Preparing For Geezerhood

I will be fifty-eight in a week.  Two years before sixty.  Enough folks seem to have already relegated me to the grave or almost.  My face is still relatively young but I am balding with grey, almost white (in the front) hair.  In the stores that is what Junior at the check out sees when he asks me if I'd like the senior's discount.  On the bus that is what the young student sees when she gets up to offer me her seat.  Of course I accept.  I am in good shape for my age, I suppose, but I like to encourage good habits in the young and sometimes after a ten mile walk in the woods I really do want to sit down for a while.

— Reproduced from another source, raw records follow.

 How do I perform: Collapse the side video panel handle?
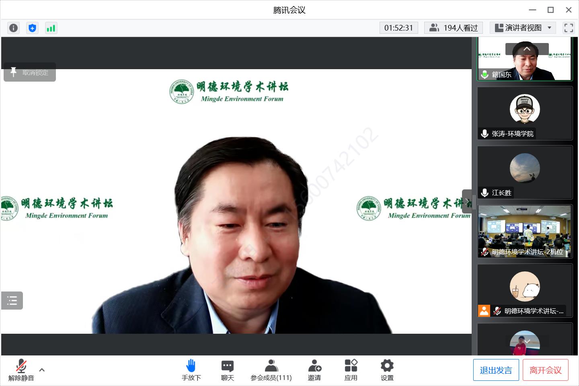pyautogui.click(x=468, y=201)

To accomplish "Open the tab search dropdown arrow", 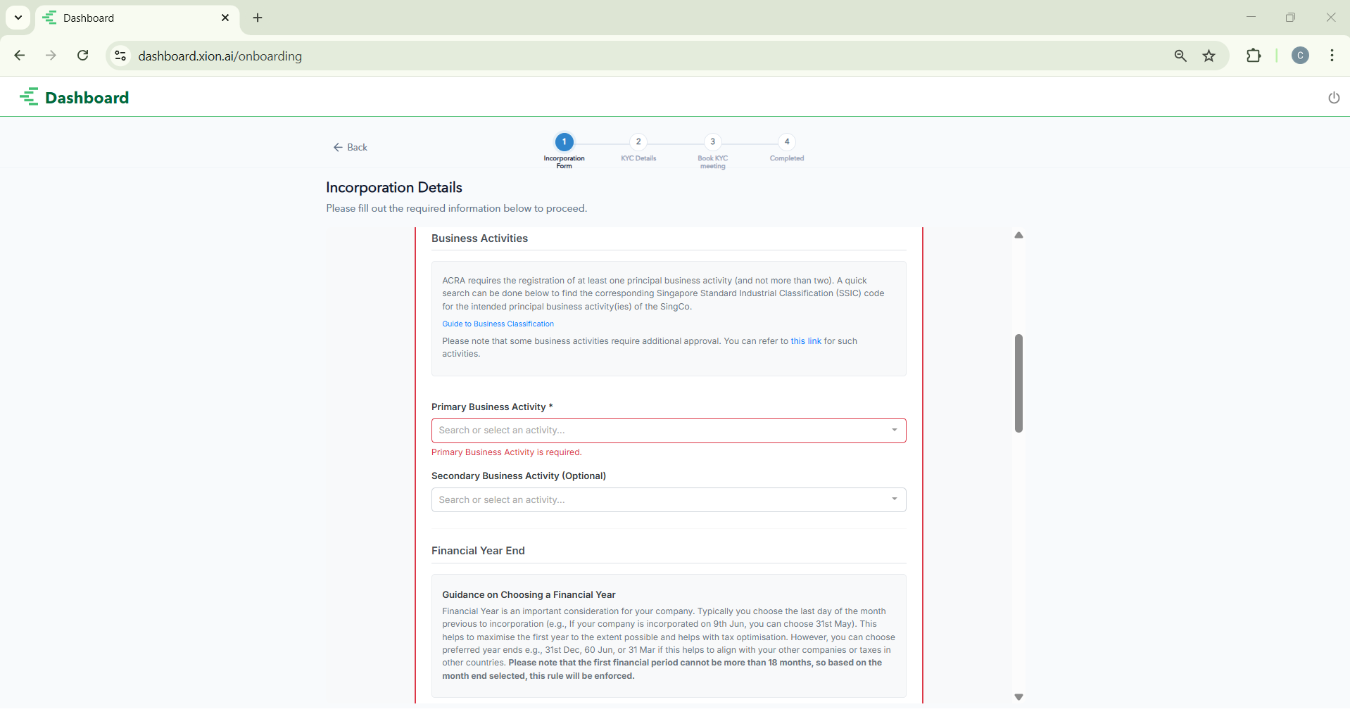I will point(18,18).
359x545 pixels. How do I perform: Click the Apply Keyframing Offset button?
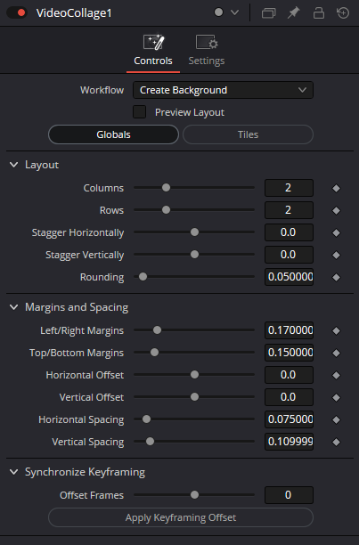(181, 517)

     I don't mind getting older, it is not as bad as I feared and actually is much better.  I have greatly enjoyed my fifties.  I have lived almost twelve years in the same apartment and worked almost ten years at an occupation I love.  I do not make a lot of money, am statistically poor, but I have been able to vacation for a month or longer almost every year down in Mexico and Costa Rica since 2008 and I enjoy good enough health to do well on a foreign holiday.  I have become fluent in Spanish and enjoy a quiet though not boring life.
     I am single.  I have always been single.  And childless.  I have no family.  My parents are dead and I have been long estranged from my only sibling.  Aunts, uncles and cousins have never been in the picture, or at least not since childhood.  When I changed my name in 1995 that was the beginning of the death of my family for me, and me for them.  I have lost all the friends I had in my twenties, thirties and forties and have made new friends.  Now that I'm older I don't seem to need or want to spend as much time hanging out as I used to and I have noticed that many of my friends, who are more or less also in their fifties, are like this too.  We all work hard for a living and we need to rest more at home in order to restore our energy.  It isn't just that.  As one ages one becomes more contemplative, more prone to meditation and reflection, more in need of the still silent spaces.
     I realise that I am part of an at-risk demographic.  Aging single men on low incomes are highly prone to mental illness, depression and suicide.  I can understand why.  We have all on some level been abandoned, given up on.  We are the leftovers and no one wants us for anything.  We have lost our youth, good looks if we ever had them, our strength and sex appeal.  Being poor we are also as it were a burden on society.  At least that is the portrait that the statistician paints of us.
     Some of us old guys, I for one, have no plans of going quietly.  I for one intend to keep on learning.  I am ever expanding my personal library and reading in English and Spanish as well as hearing great news and information/education items on the CBC and Coop Radio or reading them on the Internet. When I hit retirement age and move to working part time I would like to take university courses and learn a third language, likely French.  I am going to keep on painting and will soon be doing more to gain exposure and marketing opportunities for my art.  I intend to continue travelling every year as I'm able and to meeting and making new friends of all ages and persuasions.  I am going to continue taking good care of myself, watching my nutrition and respecting my rest and sleep needs.  I have doubled or even tripled my intake of fresh fruits and vegetables and tend to crave broccoli and strawberries over almost any junk food except maybe chocolate, which I plan never to give up.  I am also going to continue at my church because for all their imperfections and mine there is a sense of ballast in being part of a faith community that cannot be easily substituted.  Last but not least I intend to go on enjoying the present moment and each moment of each new day and all the surprises and familiarity that every new day will bring me and I it.
     I feel as though I am finally getting my life in order.  I have let go of old grudges and resentments and have steadfastly refused to take on any new ones.  I know that my time is shorter than it once was, I have perhaps two good decades left, three if I'm lucky.  As a Christian I know that when I die it is not going to end here.  I will be standing before God who will judge me and I want to be ready to see him, I want to have as little baggage as possible to carry over that threshold.  I want to be ready for the party to begin.